In conclusion, based on current evidence and definitions of AAA in men, population AAA screening of women would yield little benefit. Other screening options have more favourable cost-effectiveness but could lead to more overdiagnosis and overtreatment. Further research on the population-based aortic size distribution in older women is needed, to provide a female-specific definition of AAA, together with better quantitative studies of the effect of screening on quality of life.
Acknowledgments
Acknowledgments
We are grateful to a number of people who kindly provided input, data, or analyses to help us with this project, including: Prof Jonothan Earnshaw, Jo Jacomelli, and Lisa Summers for data on screening, surveillance, and referral to surgery for men in NAAASP; Dr Sverker Svensjö (Uppsala, Sweden) for individual data on women screened for AAA in Sweden; Dr David Epstein (Granada, Spain) for analyses of resource use and costs in the EVAR-1 trial; Dr Manuel Gomes (London, UK) for analyses of resource use and costs in the IMPROVE trial; Prof Simon Griffin (Cambridge, UK) for additional discussion on possible quality of life decrements. Additional support for this project for work done at the University of Cambridge came from the UK Medical Research Council (MR/L003120/1), the British Heart Foundation (RG/13/13/30194), and the UK National Institute for Health Research (Cambridge Biomedical Research Centre). Patient and public involvement was supported by the UK National Institute for Health Research (Leicester Biomedical Research Centre).
Contributors
MJS, KLM, and JTP co-wrote the first draft of the paper; all other authors contributed substantial amendments and critical review. MJS led the statistical and computational components of the project. KLM ran the discrete event simulation models and produced tables and figures. EJ constructed and programmed the discrete event simulation model, undertook model validation, and produced tables and figures. PU undertook systematic reviews. MJG modelled costings and provided health economics input. JAM analysed Hospital Episode Statistics data. MJB provided clinical input, developed the project website and set-up, and oversaw the public and patient involvement group. JTP provided clinical input, sourced woman-specific data, and led the systematic reviews.

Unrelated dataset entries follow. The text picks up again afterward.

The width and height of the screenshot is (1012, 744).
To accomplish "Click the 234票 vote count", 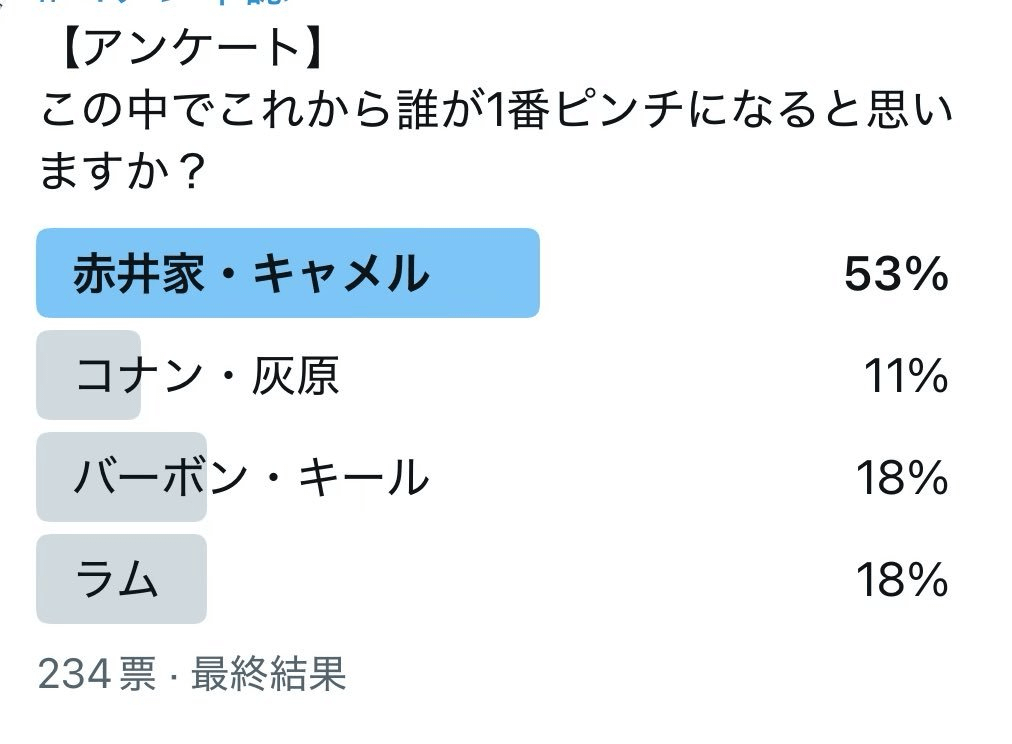I will [97, 675].
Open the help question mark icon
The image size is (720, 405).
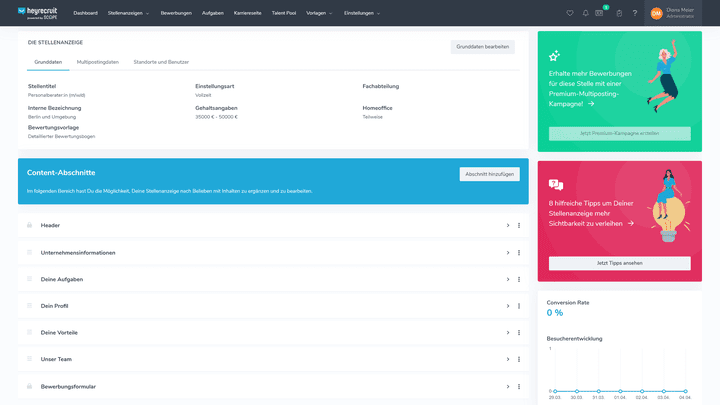click(634, 13)
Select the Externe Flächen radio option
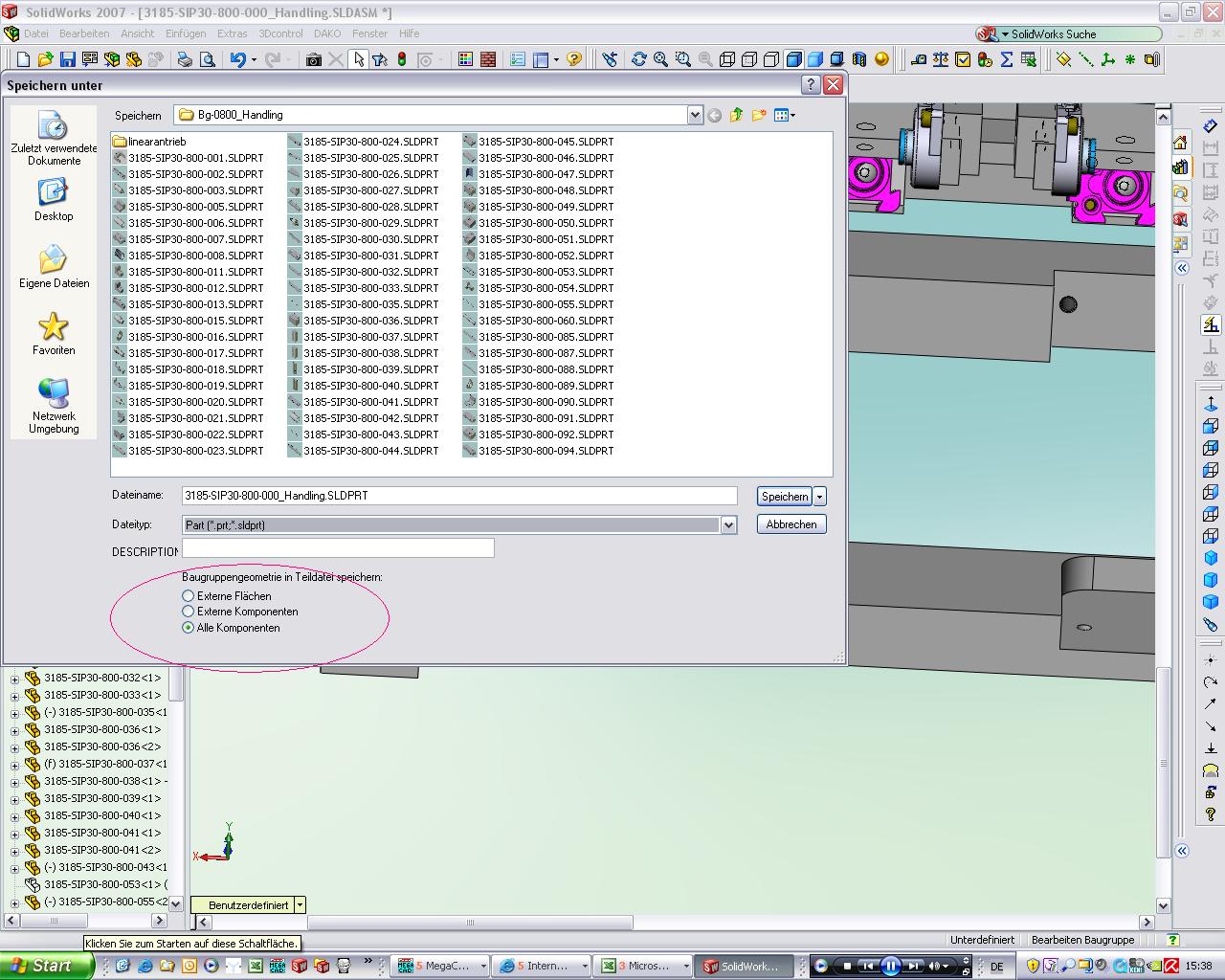 point(189,595)
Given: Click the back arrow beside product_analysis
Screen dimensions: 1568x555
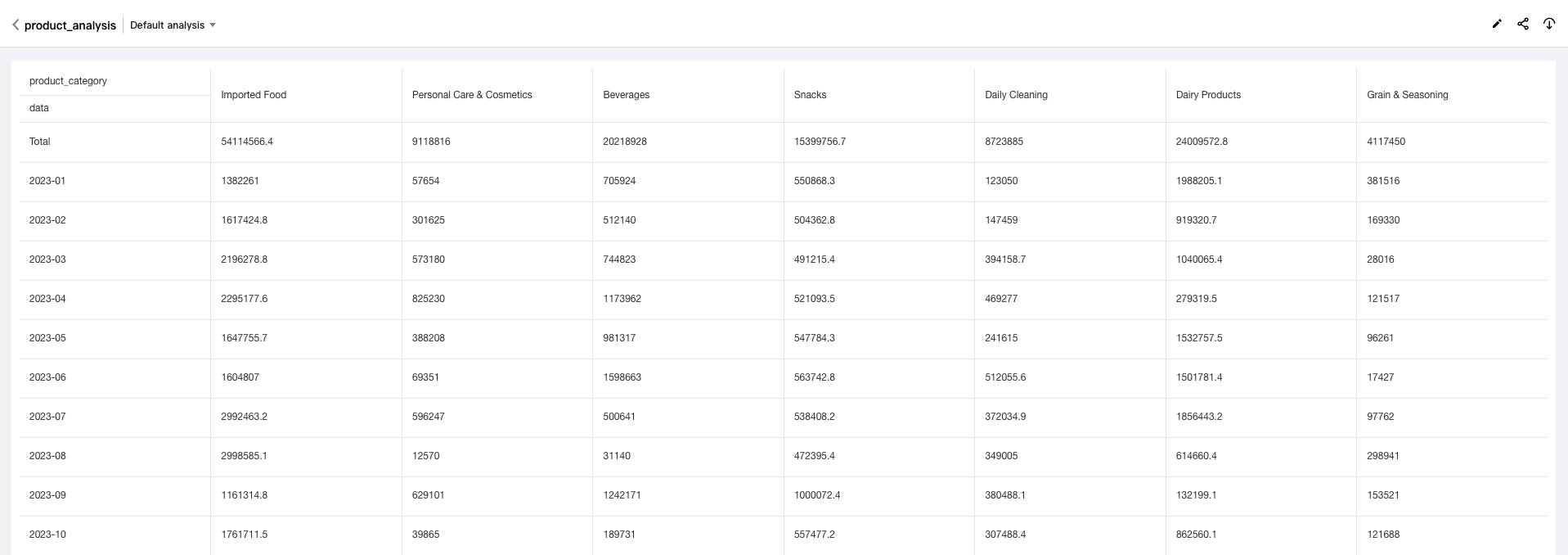Looking at the screenshot, I should tap(16, 25).
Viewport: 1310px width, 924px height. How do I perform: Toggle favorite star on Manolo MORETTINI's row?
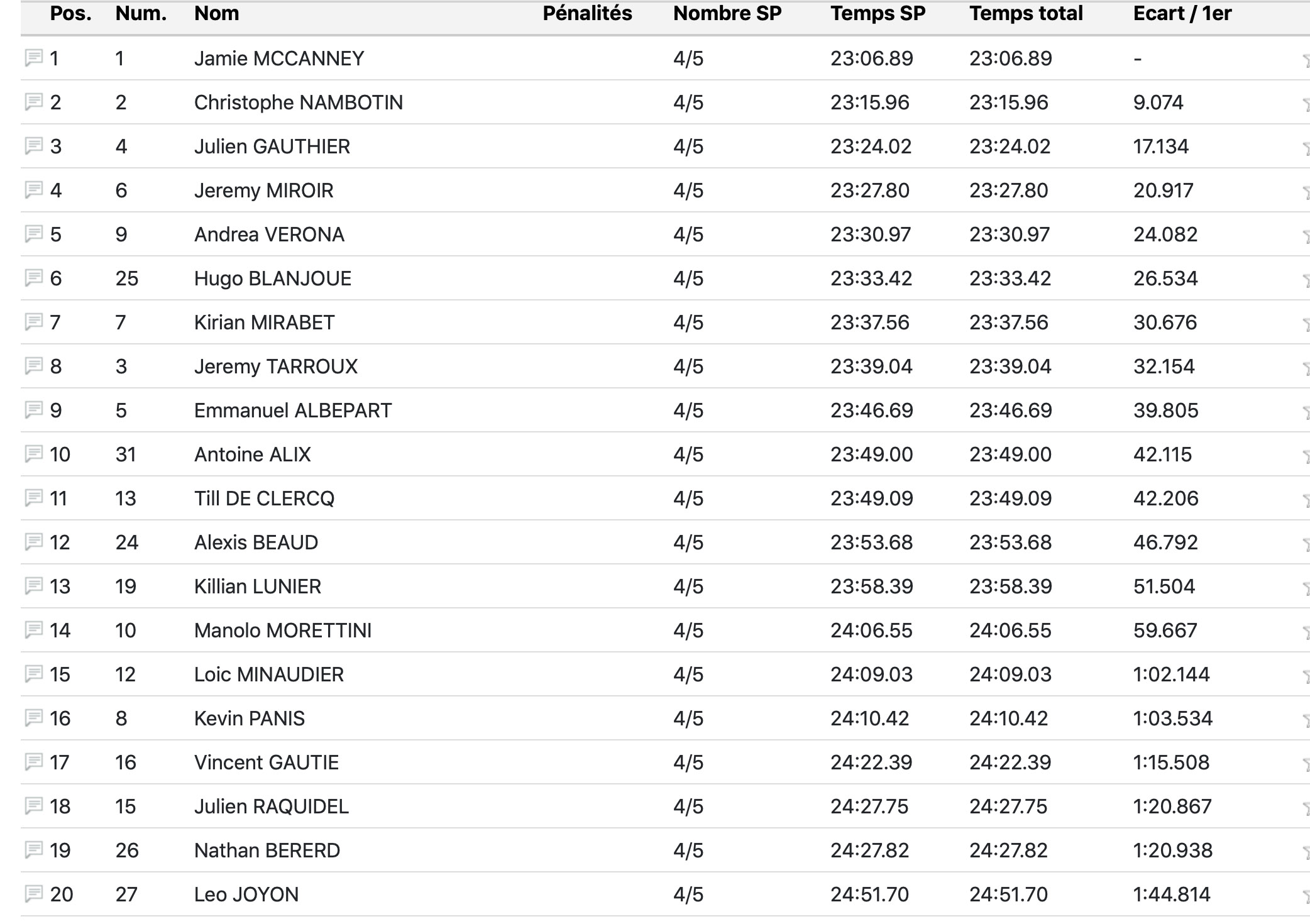point(1306,633)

SGT was the principal investigator and directed all aspects of the project.
Declaration of interests
All authors declare support from the UK National Institute for Health Research Health Technology Assessment programme for the submitted work; no financial relationships with any organisations that might have an interest in the submitted work in the past 3 years; and no other relationships or activities that could appear to have influenced the submitted work.